Excellent guide for AD/HD adults & parents of AD/HD kids
Michele Novotni, Ph.D., has more than 20 years of experience as a psychologist working with children and adults with AD/HD. She is an Assistant Professor in the graduate counseling department of Eastern College, Saint Davids, Pennsylvania. She has also co-authored Adult ADD: A Reader Friendly Guide to Identifying, Understanding and Treating Adult Attention Deficit Disorder. Both her son and her father have AD/HD.
This 314-page book has footnotes at the end of each chapter, an index, a bibliography and several useful appendices, including two social skills checklists. The book discusses the importance of social skills, why adults with AD/HD may not have learned all the social skills they need in their childhood, and systematically teaches these missing social skills.
This excellent guide is clearly and concisely written.

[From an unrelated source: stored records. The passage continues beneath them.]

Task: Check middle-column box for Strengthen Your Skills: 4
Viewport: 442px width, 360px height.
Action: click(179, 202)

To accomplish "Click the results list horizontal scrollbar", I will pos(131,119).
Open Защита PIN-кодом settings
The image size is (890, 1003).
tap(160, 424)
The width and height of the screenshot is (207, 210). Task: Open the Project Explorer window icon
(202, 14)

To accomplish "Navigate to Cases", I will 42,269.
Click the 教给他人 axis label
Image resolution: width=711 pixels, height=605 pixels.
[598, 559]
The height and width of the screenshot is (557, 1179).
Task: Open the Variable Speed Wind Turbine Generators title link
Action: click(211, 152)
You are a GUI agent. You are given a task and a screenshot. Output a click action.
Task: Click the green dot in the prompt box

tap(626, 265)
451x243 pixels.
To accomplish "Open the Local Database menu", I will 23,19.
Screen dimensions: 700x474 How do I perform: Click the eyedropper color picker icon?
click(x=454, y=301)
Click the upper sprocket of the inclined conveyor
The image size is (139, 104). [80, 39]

Each chapter ends with a very helpful, gray-highlighted box called "Just the Facts" which lists the major points of the chapter for ready reference.
It is true that many of the social skills covered in this book are very basic, like remembering to say, "please" and "thank you" and always saying, "hello" when you enter a room and "goodbye" when you exit. However, Dr. Novotni goes much deeper than this level. For example, she covers the important area of observation of subtle social cues, using "I messages" and conflict resolution techniques, all of which most so-called "normal" adults don't know.
I believe this book is useful not just for adults with AD/HD, but for parents of AD/HD children, as well. Dr. Novotni has helped me see in a very complete and concrete way the social skills my two AD/HD teens need to acquire by adulthood.
I see!
I don't have ADD but I think I've married into a family enmeshed in it. I laughed out loud at times while reading this book because it described family gatherings perfectly -- the loud, simultaneous "conversations" at dinner, the late-arriver who can never get there on time, the rapid-paced gasping monologues when one recognizes a subject as something he knows about, the conversations carried on from one floor of the house to a remote room on another -- all done as if it's normal! Whether my family by marriage is ADD-riddled or not, they ACT this way and this book was helpful in helping me recognize the activity that stems from this (that comes across to me as "rude"), what are appropriate responses from ME, and, well, how to cope. It also made clear what social rules need to be made explicit because they are NOT going to be "picked up" by social experience.
Finally, I have a daughter with a genetic syndrome that, among other things, gives her a personality like a high-functioning autistic. I have had to teach her every social rule she knows because she cannot just pick them up by being around others. This book is a good set of skills to use as a checklist re the essentials. It's obviously targeted to ADDs but its usefulness is not limited to them.